> How to complete this task
Only lines containing the string "Bank" belong in the answer; find them in the records and copy them.

Stored data:
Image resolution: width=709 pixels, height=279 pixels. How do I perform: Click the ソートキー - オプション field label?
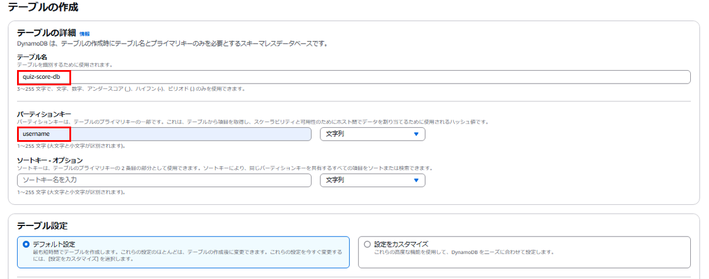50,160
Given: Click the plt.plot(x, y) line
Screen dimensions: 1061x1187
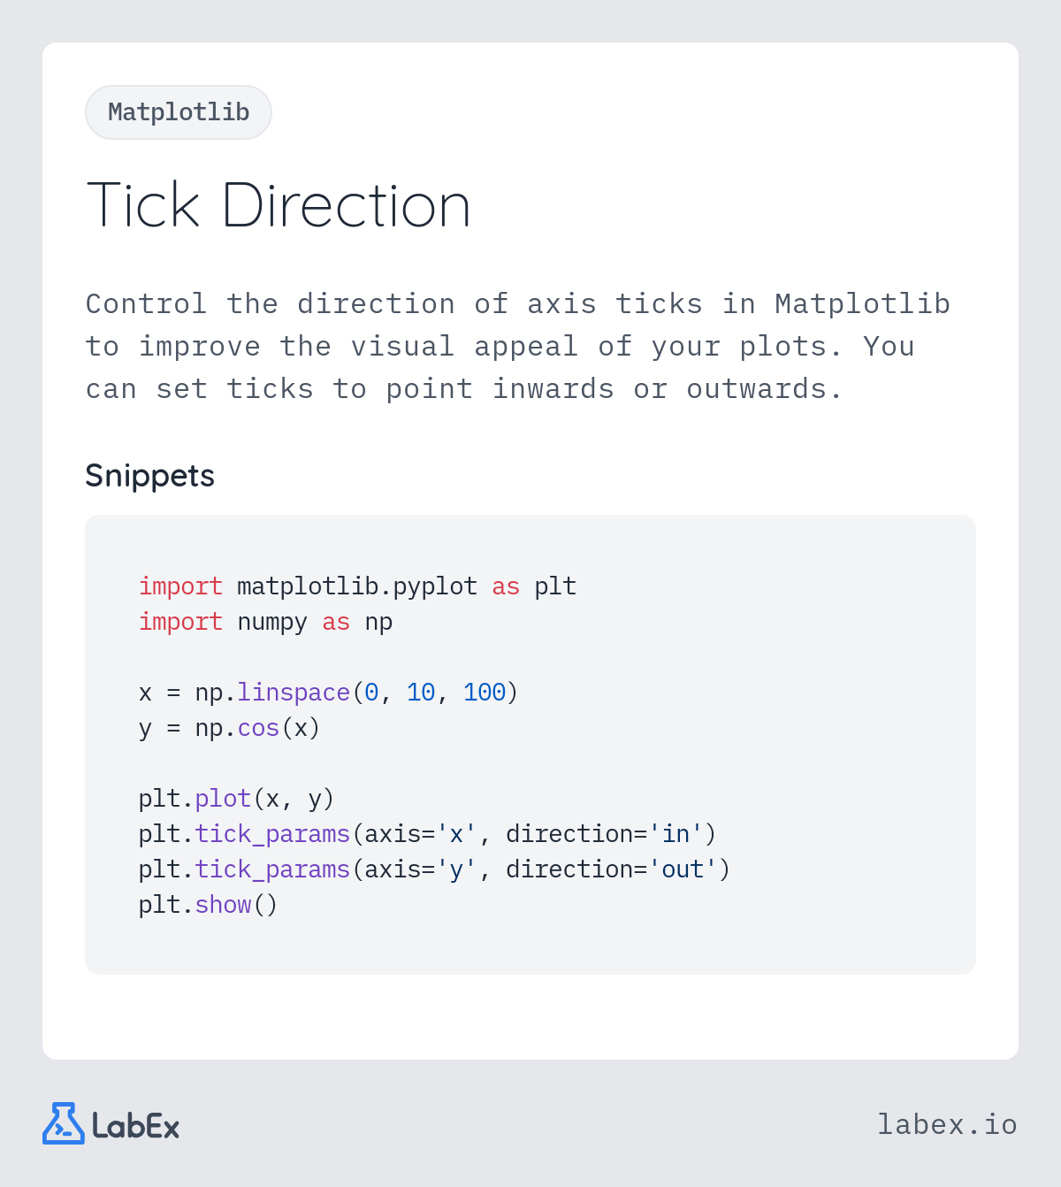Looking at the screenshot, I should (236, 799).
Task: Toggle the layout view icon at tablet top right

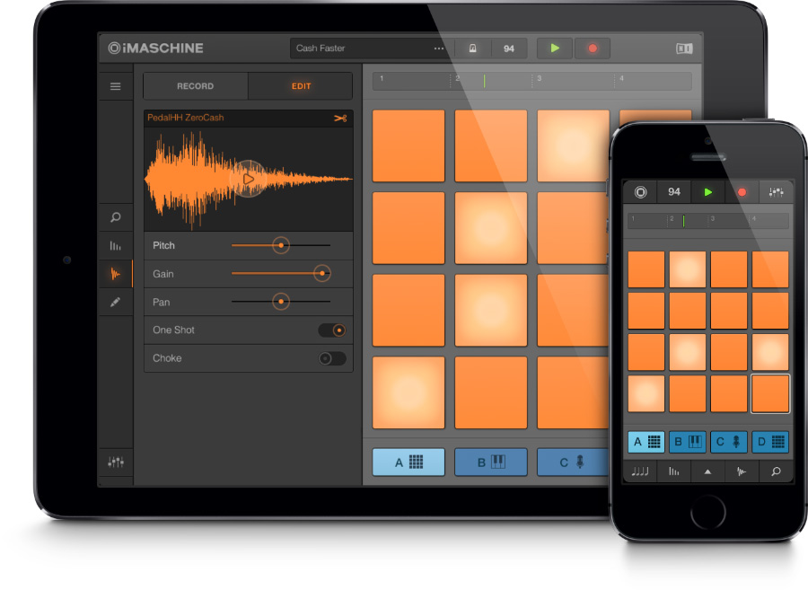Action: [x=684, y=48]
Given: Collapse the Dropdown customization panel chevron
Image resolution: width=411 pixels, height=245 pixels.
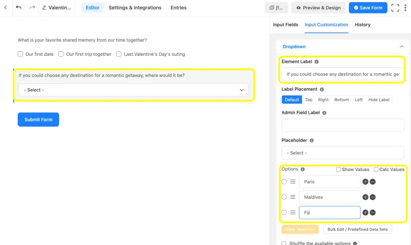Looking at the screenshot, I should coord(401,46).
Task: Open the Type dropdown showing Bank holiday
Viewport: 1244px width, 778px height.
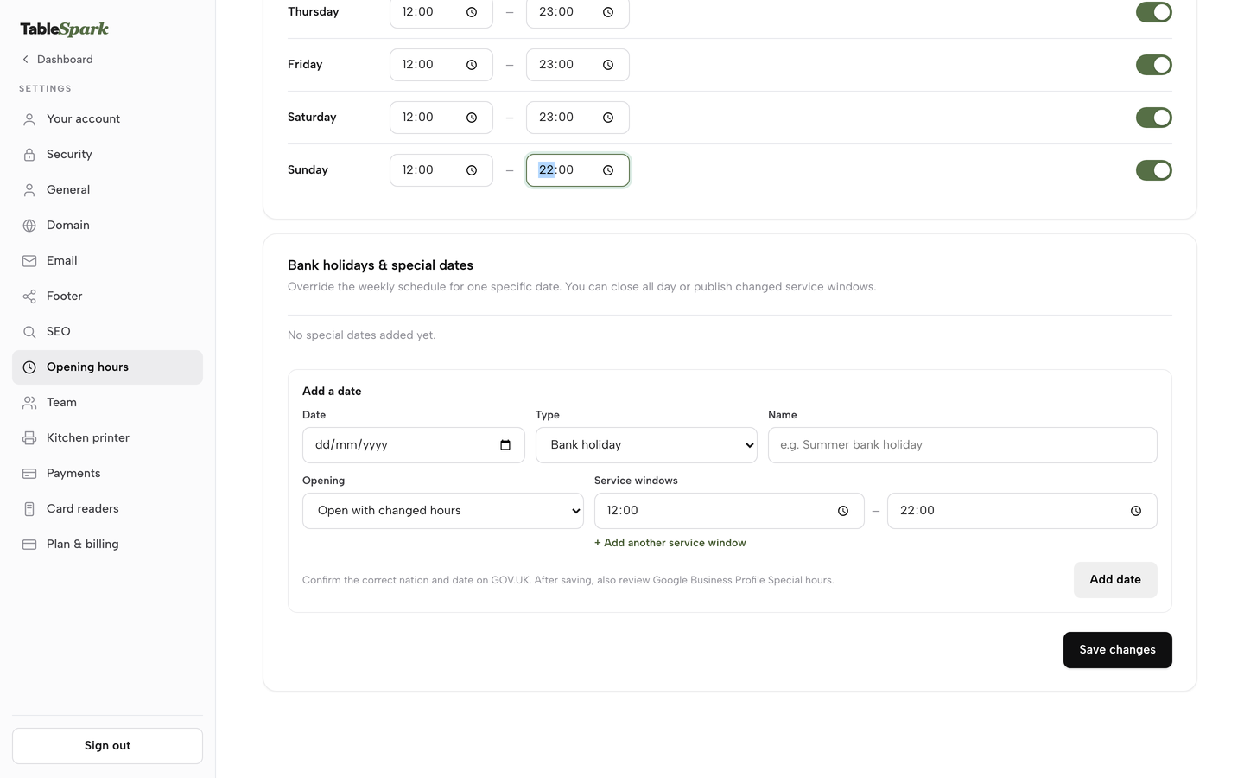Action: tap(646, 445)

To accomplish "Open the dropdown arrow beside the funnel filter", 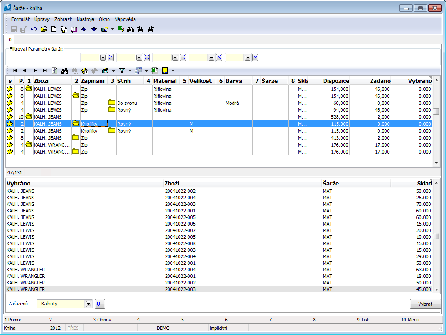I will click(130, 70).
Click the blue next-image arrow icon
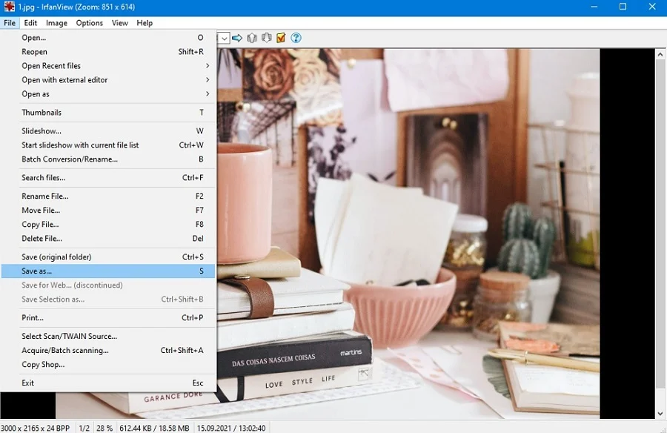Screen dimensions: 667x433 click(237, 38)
--
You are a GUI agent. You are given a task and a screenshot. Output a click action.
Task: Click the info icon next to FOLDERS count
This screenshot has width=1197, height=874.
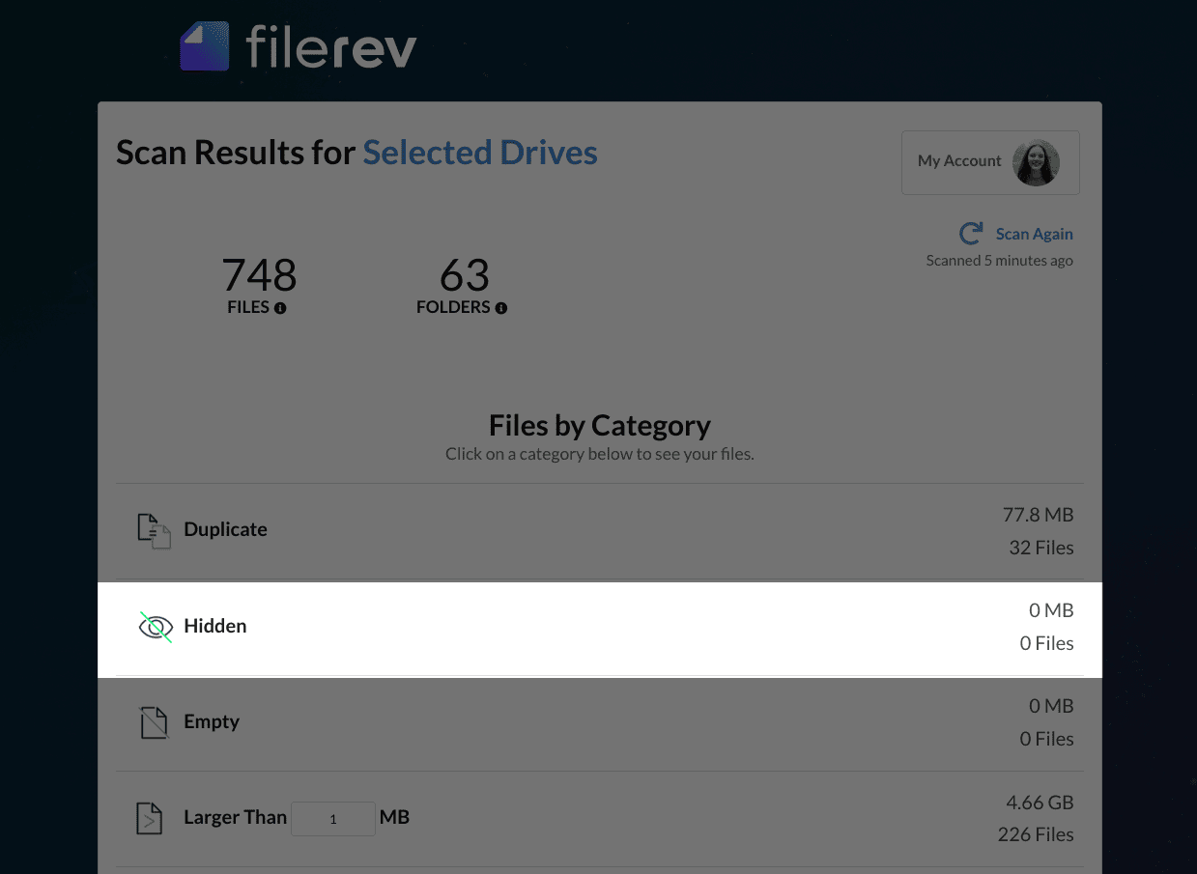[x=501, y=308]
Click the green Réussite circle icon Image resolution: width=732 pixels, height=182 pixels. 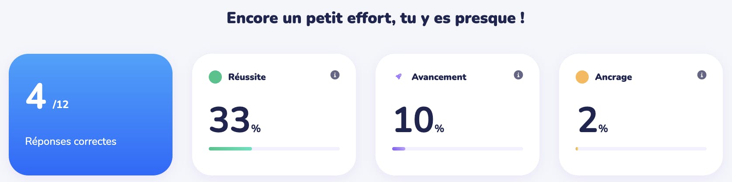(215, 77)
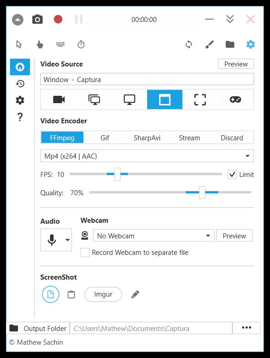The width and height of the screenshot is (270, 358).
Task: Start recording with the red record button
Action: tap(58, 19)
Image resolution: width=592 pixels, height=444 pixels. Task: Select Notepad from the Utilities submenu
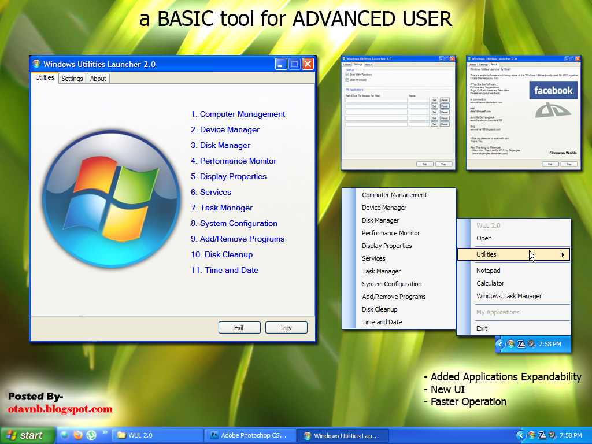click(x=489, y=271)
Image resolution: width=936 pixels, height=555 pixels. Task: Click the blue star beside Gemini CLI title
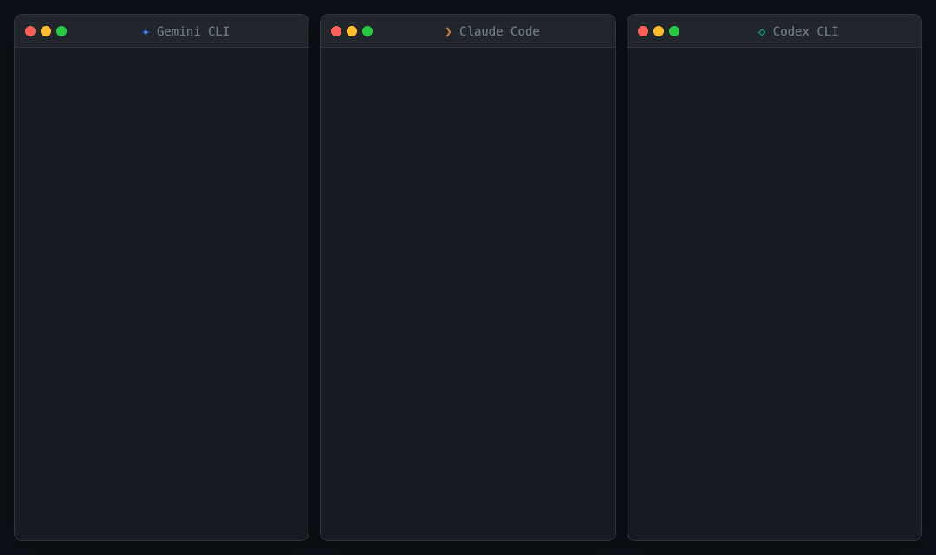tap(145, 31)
==
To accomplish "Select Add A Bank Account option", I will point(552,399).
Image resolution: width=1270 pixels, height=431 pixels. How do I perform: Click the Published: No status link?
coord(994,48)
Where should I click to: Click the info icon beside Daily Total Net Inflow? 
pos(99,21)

> Exercise answer
Task: Open the Type dropdown showing Bank holiday
To accomplish "Select Add A Bank Account option", I will point(552,399).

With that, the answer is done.